## 练习
将记录从开头起，到包含“click(506, 583)”的那一行为止（含该行），逐行写成编号列表，空行略去。答案中不要放图片。

## 待处理记录

┌────────

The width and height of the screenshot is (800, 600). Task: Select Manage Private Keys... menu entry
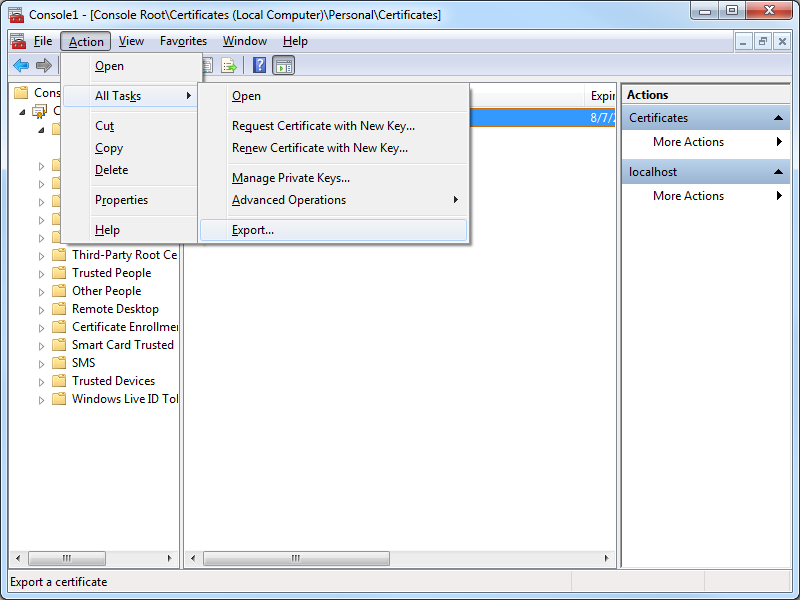pos(291,178)
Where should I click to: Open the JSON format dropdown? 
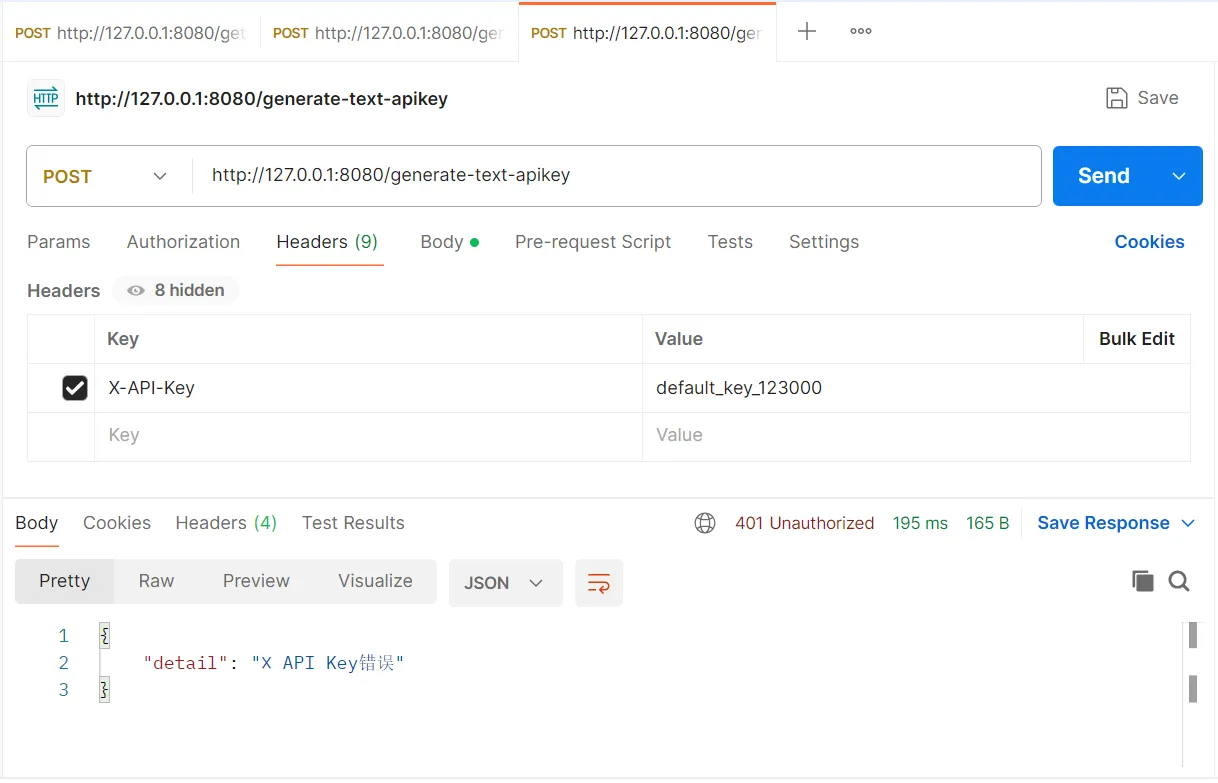click(506, 583)
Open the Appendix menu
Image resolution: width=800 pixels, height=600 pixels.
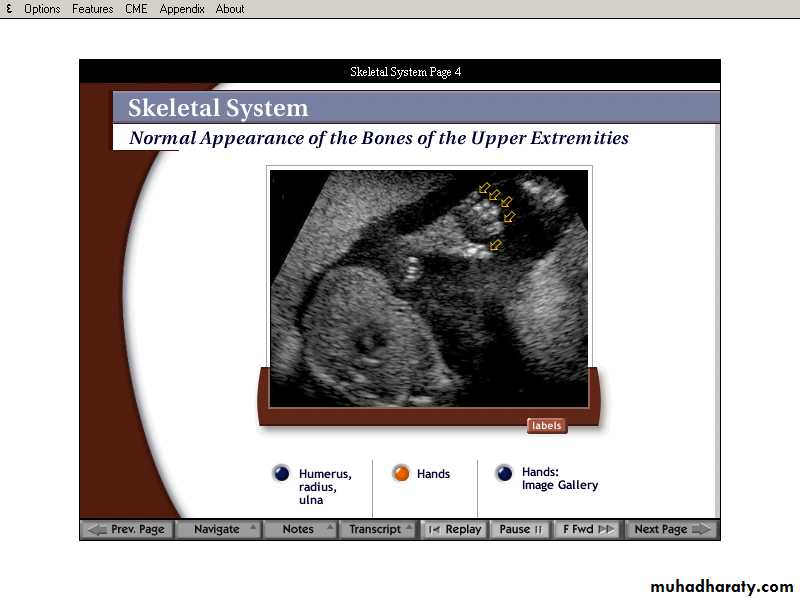click(x=182, y=9)
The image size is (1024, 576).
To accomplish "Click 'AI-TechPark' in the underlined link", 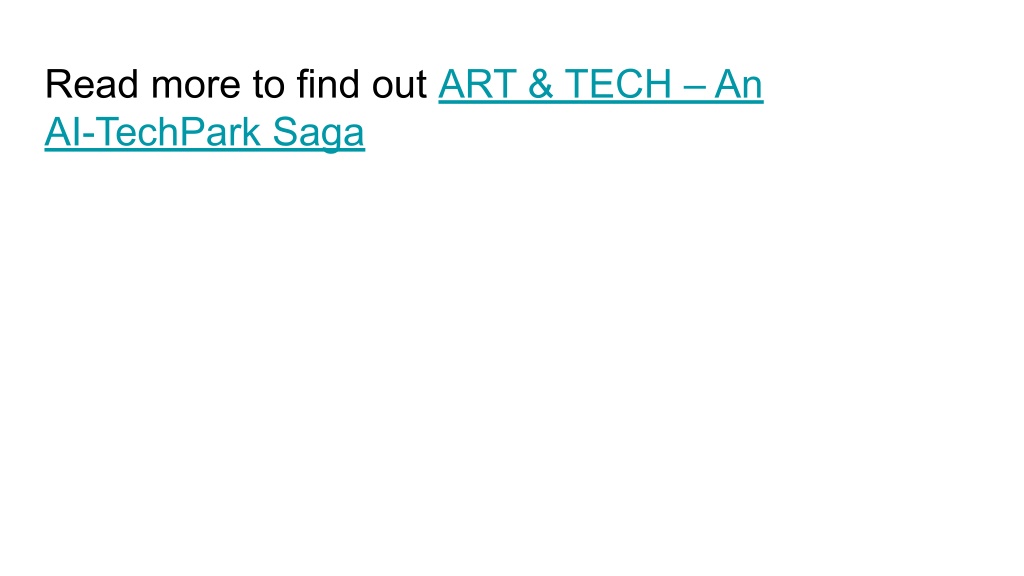I will click(153, 133).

└────────

## 任务结果
1. The width and height of the screenshot is (800, 600). Task: Select Manage Private Keys... menu entry
2. pos(291,178)
3. Where should I click to: Open the JSON format dropdown? 
4. click(506, 583)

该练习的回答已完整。